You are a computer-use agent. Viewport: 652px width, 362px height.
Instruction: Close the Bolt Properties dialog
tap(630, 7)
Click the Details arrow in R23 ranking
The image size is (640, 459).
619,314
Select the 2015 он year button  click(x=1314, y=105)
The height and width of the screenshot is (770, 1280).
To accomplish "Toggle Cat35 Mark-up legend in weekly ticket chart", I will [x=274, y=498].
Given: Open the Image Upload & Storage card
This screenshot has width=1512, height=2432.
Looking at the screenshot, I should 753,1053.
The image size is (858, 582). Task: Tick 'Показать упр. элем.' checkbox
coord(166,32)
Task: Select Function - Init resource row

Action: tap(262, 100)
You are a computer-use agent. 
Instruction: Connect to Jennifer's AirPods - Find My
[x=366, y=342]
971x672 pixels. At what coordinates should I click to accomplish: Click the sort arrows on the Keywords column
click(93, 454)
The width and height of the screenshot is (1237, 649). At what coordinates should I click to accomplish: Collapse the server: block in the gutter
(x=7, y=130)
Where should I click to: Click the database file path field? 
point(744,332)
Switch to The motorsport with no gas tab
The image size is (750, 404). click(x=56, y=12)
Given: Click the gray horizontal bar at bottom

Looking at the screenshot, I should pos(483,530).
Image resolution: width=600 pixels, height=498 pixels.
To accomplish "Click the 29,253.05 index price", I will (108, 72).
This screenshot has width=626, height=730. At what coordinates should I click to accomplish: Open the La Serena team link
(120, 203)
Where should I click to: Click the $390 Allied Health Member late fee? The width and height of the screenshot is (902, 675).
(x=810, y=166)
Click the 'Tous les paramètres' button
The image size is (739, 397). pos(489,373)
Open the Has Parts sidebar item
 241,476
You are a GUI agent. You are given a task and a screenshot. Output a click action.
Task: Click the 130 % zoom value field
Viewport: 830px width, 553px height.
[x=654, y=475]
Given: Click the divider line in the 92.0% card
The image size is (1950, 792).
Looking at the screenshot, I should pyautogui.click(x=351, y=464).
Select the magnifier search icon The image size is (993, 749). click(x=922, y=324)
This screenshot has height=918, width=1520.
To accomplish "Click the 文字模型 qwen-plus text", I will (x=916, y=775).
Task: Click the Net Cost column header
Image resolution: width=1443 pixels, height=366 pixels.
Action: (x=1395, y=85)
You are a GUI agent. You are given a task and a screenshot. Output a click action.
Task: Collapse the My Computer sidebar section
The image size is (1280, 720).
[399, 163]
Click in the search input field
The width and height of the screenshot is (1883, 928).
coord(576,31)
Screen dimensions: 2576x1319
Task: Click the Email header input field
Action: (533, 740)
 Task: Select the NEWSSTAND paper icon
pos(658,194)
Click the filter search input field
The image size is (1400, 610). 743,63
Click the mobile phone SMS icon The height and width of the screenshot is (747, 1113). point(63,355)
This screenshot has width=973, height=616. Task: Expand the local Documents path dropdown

---------------

Would you print, exactly as written, every line above from the one holding "Instruction: Connect to" through the one holding "Given: Click the divider", with both included and no other lines?

Instruction: Connect to Jennifer's AirPods - Find My
[x=366, y=342]
971x672 pixels. At what coordinates should I click to accomplish: Click the sort arrows on the Keywords column
click(93, 454)
The width and height of the screenshot is (1237, 649). At what coordinates should I click to accomplish: Collapse the server: block in the gutter
(x=7, y=130)
Where should I click to: Click the database file path field? 
point(744,332)
Switch to The motorsport with no gas tab
The image size is (750, 404). click(x=56, y=12)
Given: Click the gray horizontal bar at bottom

Looking at the screenshot, I should pos(483,530).
Image resolution: width=600 pixels, height=498 pixels.
To accomplish "Click the 29,253.05 index price", I will (108, 72).
This screenshot has width=626, height=730. At what coordinates should I click to accomplish: Open the La Serena team link
(120, 203)
Where should I click to: Click the $390 Allied Health Member late fee? The width and height of the screenshot is (902, 675).
(x=810, y=166)
Click the 'Tous les paramètres' button
The image size is (739, 397). pos(489,373)
Open the Has Parts sidebar item
 241,476
You are a GUI agent. You are given a task and a screenshot. Output a click action.
Task: Click the 130 % zoom value field
Viewport: 830px width, 553px height.
[x=654, y=475]
Given: Click the divider line in the 92.0% card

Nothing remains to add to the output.